Background information
- Also known as: Mansu
- Born: 1989 (age 36–37)
- Origin: Anyang, Gyeonggi, South Korea
- Genres: Contemporary folk
- Years active: 2011–present
- Member of: Gawthrop; Sam-seung;
- Formerly of: Mukimukimanmansu;
- Website: minhwi.kr

= Minhwi Lee =

South Korean indie rock musician

Minhwi Lee (born 1989) is a South Korean contemporary folk singer-songwriter and composer. She debuted as a member of indie band Mukimukimanmansu under the name Mansu in 2011, and released her first solo album Borrowed Tongue (빌린 입) in 2016. The album was awarded The Best Folk Album at the 2017 Korean Music Awards. In 2023, she released her second album Hometown to Come (미래의 고향).

== Career ==
Minhwi Lee was born in Anyang, Gyeonggi in 1989. She graduated from the Korea National University of Arts, and made her debut in 2011 as a member of the indie duo Mukimukimanmansu under the stage name Mansu. The band's music gained huge popularity as a meme due to its unique style, and released a studio album 2012. The band was disbanded in May 2013.

Minhwi Lee produced the soundtrack for A Midsummer's Fantasia in 2015. Her first solo studio album, Borrowed Tongue (빌린 입), was released in 2016. The album was awarded The Best Folk Album at the 2017 Korean Music Awards. She majored film score at New York University and Conservatoire National Supérieur de Musique et de Danse de Paris. She produced a variety of film score, including Family in the Bubble (2017) and Vestige (2022), as well as drama soundtracks such as One Day Off (2023).
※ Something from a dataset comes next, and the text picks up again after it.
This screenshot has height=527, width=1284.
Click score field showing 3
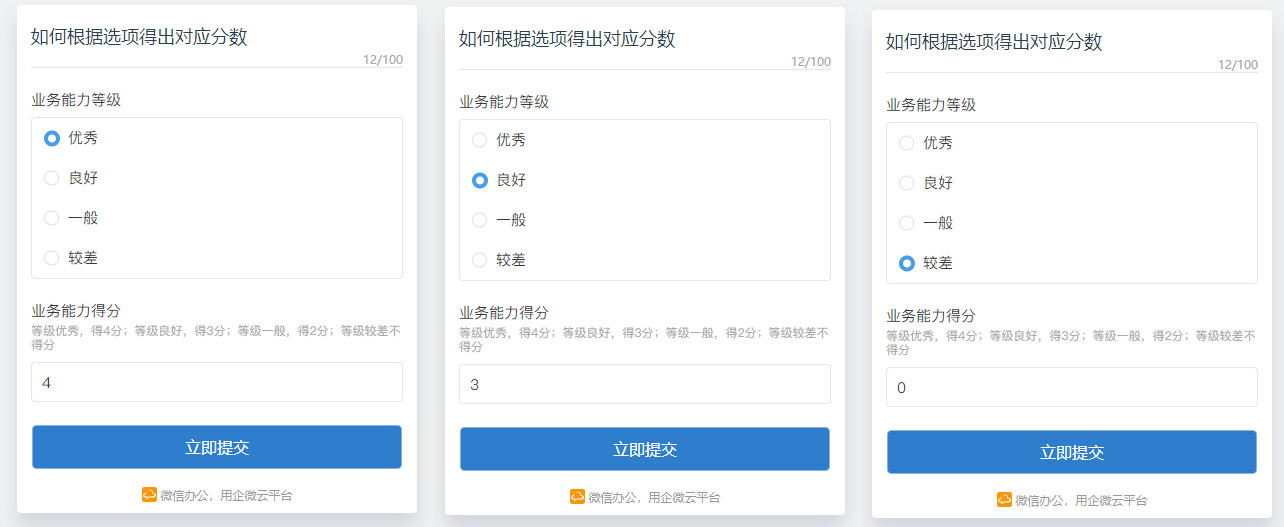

In 2020, she formed the group Sam-seung with Seo Kyungsoo and Choi Kyeongjoo, and released the studio album Imaginary Scheme (상상도). In November 2023, she released her second studio album Hometown to Come (미래의 고향).

== Discography ==
=== Solo studio albums ===
- Borrowed Tongue (빌린 입) (2016)
- Hometown to Come (미래의 고향) (2023)

=== Mukimukimanmansu ===
- 2012 (2012)

=== Sam-seung ===
- Imaginary Scheme (상상도) (2012)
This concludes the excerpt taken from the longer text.